WORK TO BE COMPLETED:
Quote all of the material below word for word, from its first line to its last.
[BEGIN EXTRACTED DATA]
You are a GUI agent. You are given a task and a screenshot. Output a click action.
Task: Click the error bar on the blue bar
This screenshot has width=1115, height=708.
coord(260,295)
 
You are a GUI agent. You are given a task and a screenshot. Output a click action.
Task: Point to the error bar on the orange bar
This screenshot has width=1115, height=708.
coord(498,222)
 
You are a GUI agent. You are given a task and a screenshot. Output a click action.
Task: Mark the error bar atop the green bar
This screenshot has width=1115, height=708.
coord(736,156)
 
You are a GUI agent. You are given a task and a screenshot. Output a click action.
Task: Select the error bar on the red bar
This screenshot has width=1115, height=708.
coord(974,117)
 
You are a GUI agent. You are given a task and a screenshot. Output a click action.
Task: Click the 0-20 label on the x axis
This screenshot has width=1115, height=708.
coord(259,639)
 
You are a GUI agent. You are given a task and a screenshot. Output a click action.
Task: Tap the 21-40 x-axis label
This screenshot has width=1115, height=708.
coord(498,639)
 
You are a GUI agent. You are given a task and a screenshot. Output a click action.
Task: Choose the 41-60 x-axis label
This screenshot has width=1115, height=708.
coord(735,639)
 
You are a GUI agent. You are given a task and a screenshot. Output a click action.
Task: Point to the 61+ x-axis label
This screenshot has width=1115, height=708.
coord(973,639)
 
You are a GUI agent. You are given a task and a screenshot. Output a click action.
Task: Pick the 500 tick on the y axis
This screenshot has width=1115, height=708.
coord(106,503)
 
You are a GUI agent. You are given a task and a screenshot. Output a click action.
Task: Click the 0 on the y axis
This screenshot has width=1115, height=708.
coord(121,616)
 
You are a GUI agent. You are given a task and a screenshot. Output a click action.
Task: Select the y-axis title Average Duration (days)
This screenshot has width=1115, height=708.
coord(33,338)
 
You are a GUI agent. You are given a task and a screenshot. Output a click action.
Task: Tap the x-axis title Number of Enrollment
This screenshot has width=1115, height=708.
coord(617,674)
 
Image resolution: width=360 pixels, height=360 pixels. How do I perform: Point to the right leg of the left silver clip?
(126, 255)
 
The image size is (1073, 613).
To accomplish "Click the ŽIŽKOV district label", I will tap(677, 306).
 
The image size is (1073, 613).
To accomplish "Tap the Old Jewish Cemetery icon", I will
[END EXTRACTED DATA]
ANSWER FOR THIS EXERCISE:
You are a GUI agent. You are given a task and a screenshot. Output a click action.
Task: Click the error bar on the blue bar
This screenshot has width=1115, height=708.
coord(260,295)
 
You are a GUI agent. You are given a task and a screenshot. Output a click action.
Task: Point to the error bar on the orange bar
This screenshot has width=1115, height=708.
coord(498,222)
 
You are a GUI agent. You are given a task and a screenshot. Output a click action.
Task: Mark the error bar atop the green bar
This screenshot has width=1115, height=708.
coord(736,156)
 
You are a GUI agent. You are given a task and a screenshot. Output a click action.
Task: Select the error bar on the red bar
This screenshot has width=1115, height=708.
coord(974,117)
 
You are a GUI agent. You are given a task and a screenshot. Output a click action.
Task: Click the 0-20 label on the x axis
This screenshot has width=1115, height=708.
coord(259,639)
 
You are a GUI agent. You are given a task and a screenshot. Output a click action.
Task: Tap the 21-40 x-axis label
This screenshot has width=1115, height=708.
coord(498,639)
 
You are a GUI agent. You are given a task and a screenshot. Output a click action.
Task: Choose the 41-60 x-axis label
This screenshot has width=1115, height=708.
coord(735,639)
 
You are a GUI agent. You are given a task and a screenshot. Output a click action.
Task: Point to the 61+ x-axis label
This screenshot has width=1115, height=708.
coord(973,639)
 
You are a GUI agent. You are given a task and a screenshot. Output a click action.
Task: Pick the 500 tick on the y axis
This screenshot has width=1115, height=708.
coord(106,503)
 
You are a GUI agent. You are given a task and a screenshot. Output a click action.
Task: Click the 0 on the y axis
This screenshot has width=1115, height=708.
coord(121,616)
 
You are a GUI agent. You are given a task and a screenshot. Output a click action.
Task: Select the y-axis title Average Duration (days)
This screenshot has width=1115, height=708.
coord(33,338)
 
You are a GUI agent. You are given a task and a screenshot. Output a click action.
Task: Tap the x-axis title Number of Enrollment
This screenshot has width=1115, height=708.
coord(617,674)
 
Image resolution: width=360 pixels, height=360 pixels. How do I perform: Point to the right leg of the left silver clip?
(126, 255)
 
The image size is (1073, 613).
To accomplish "Click the ŽIŽKOV district label", I will tap(677, 306).
 
The image size is (1073, 613).
To accomplish "Tap the Old Jewish Cemetery icon", I will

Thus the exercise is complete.